TitleWalking and cognition, but not symptoms, correlate with dual task cost of walking in multiple sclerosis.
Publication TypeJournal Article
Year of Publication2014
AuthorsMotl RW, Sosnoff JJ, Dlugonski D, Pilutti LA, Klaren R, Sandroff BM
JournalGait Posture
Volume39
Issue3
Pagination870-4
Date Published2014 Mar
ISSN1879-2219
KeywordsAdult, Anxiety, Cognition, Depression, Disability Evaluation, Fatigue, Female, Gait, Humans, Male, Middle Aged, Multiple Sclerosis, Pain Measurement, Psychomotor Performance, Walking
Abstract

BACKGROUND: Performing a cognitive task while walking results in a reduction of walking performance among persons with MS. To date, very little is known about correlates of this dual task cost (DTC) of walking in MS.

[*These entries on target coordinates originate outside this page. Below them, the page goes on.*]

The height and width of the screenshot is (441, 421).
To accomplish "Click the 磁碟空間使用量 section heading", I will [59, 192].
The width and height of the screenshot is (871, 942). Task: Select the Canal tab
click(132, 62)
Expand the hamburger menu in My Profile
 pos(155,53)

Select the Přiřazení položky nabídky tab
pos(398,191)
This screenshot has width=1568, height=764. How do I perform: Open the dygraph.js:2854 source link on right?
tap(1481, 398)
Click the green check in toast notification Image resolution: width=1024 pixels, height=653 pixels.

PURPOSE: We examined walking performance, cognitive processing speed, and symptoms of fatigue, depression, anxiety, and pain as correlates of DTC of walking in MS.

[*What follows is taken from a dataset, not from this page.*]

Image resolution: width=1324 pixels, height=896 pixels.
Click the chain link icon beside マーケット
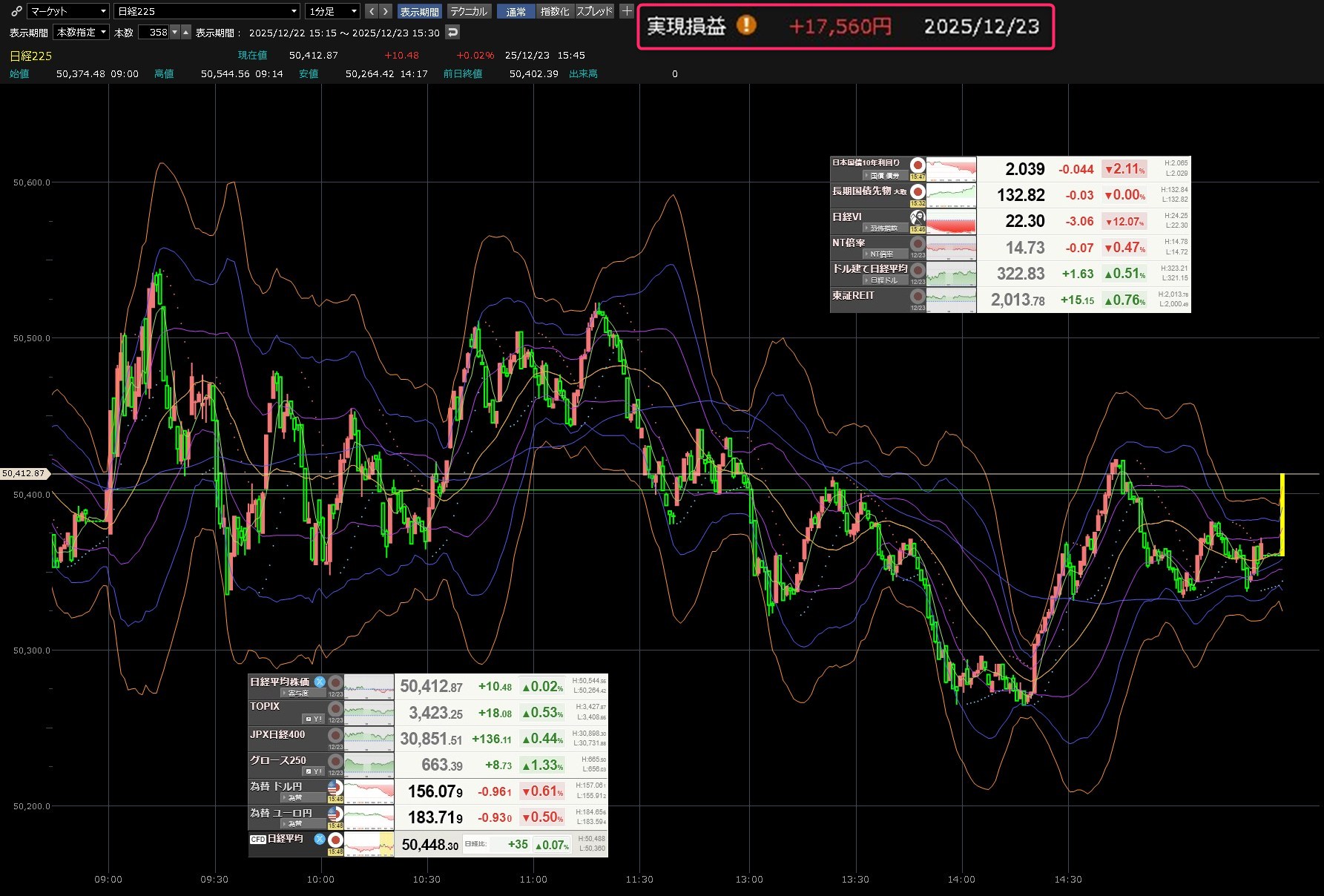click(x=16, y=11)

METHODS: 82 persons with MS undertook a 6-min walk test (6MWT) and completed the Symbol Digit Modalities Test (SDMT), Fatigue Severity Scale (FSS), Short-form of the McGill Pain Questionnaire (SF-MPQ), Hospital Anxiety and Depression Scale (HADS), and self-reported Expanded Disability Status Scale (SR-EDSS). The participants completed 4 trials of walking at a self-selected pace on an electronic walkway that recorded spatiotemporal parameters of gait. The first 2 trials were performed without a cognitive task, whereas the second 2 trials were completed while performing a modified Word List Generation task.

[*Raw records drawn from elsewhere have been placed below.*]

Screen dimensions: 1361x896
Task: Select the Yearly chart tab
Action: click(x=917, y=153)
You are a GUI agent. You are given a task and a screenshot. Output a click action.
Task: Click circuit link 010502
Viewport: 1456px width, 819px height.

RESULTS: There were significant and large declines in gait performance with the addition of a cognitive task for velocity (p<.001, η2=.52), cadence (p<.001, η2=.49), and step length (p<.001, η2=.23). 6MWT and SDMT scores correlated with DTC for velocity (r=-.41, p<.001 and r=-.32, p<.001, respectively) and step length (r=-.45, p<.001 and r=-.37, p<.001, respectively); there were no significant associations between FSS, SF-MPQ, and HADS scores with the DTC of walking. Regression analyses indicated that 6MW, but not SDMT, explained variance in DTC for velocity (ΔR2=.11, p<.001) and step length (ΔR2=.13, p<.001), after controlling for SR-EDSS scores.

CONCLUSION: Walking performance might be a target of interventions for reducing the DTC of walking in MS.